__Task statement__: Go to the line containing "Task: View the Dependencies tab" in the records below and print it and every following line exactly, on through the line containing "Task: Open genesis block height 0 link", then stop.

__Records for processing__:

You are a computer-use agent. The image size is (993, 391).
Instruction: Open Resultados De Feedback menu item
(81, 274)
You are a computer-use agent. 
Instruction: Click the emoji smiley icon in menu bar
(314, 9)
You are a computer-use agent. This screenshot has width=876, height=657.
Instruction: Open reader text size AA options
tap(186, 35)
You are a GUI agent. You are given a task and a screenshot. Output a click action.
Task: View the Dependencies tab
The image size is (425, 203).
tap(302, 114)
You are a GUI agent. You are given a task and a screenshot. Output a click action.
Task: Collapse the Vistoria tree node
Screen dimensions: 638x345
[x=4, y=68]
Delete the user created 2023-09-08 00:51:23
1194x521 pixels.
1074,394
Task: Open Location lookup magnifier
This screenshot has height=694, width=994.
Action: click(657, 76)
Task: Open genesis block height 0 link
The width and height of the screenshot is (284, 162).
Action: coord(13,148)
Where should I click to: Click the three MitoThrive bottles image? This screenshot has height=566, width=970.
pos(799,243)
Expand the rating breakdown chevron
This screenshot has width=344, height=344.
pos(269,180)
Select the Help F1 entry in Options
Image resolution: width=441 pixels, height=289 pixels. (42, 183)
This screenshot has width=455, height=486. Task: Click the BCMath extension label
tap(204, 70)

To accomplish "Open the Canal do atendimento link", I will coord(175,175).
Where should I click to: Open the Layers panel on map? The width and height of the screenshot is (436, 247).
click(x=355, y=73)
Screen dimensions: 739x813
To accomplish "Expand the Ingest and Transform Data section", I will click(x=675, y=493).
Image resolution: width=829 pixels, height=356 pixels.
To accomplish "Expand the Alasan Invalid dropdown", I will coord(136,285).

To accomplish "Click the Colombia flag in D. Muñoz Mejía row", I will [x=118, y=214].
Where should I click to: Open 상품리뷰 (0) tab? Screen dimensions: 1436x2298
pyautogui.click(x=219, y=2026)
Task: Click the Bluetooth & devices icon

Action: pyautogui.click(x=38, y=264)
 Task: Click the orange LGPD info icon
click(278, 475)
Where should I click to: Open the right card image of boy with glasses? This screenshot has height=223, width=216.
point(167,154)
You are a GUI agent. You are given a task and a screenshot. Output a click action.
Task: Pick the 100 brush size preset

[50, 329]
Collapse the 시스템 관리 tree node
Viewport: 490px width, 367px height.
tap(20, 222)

__Answer to this exercise__:
Task: View the Dependencies tab
The image size is (425, 203).
tap(302, 114)
You are a GUI agent. You are given a task and a screenshot. Output a click action.
Task: Collapse the Vistoria tree node
Screen dimensions: 638x345
[x=4, y=68]
Delete the user created 2023-09-08 00:51:23
1194x521 pixels.
1074,394
Task: Open Location lookup magnifier
This screenshot has height=694, width=994.
Action: click(657, 76)
Task: Open genesis block height 0 link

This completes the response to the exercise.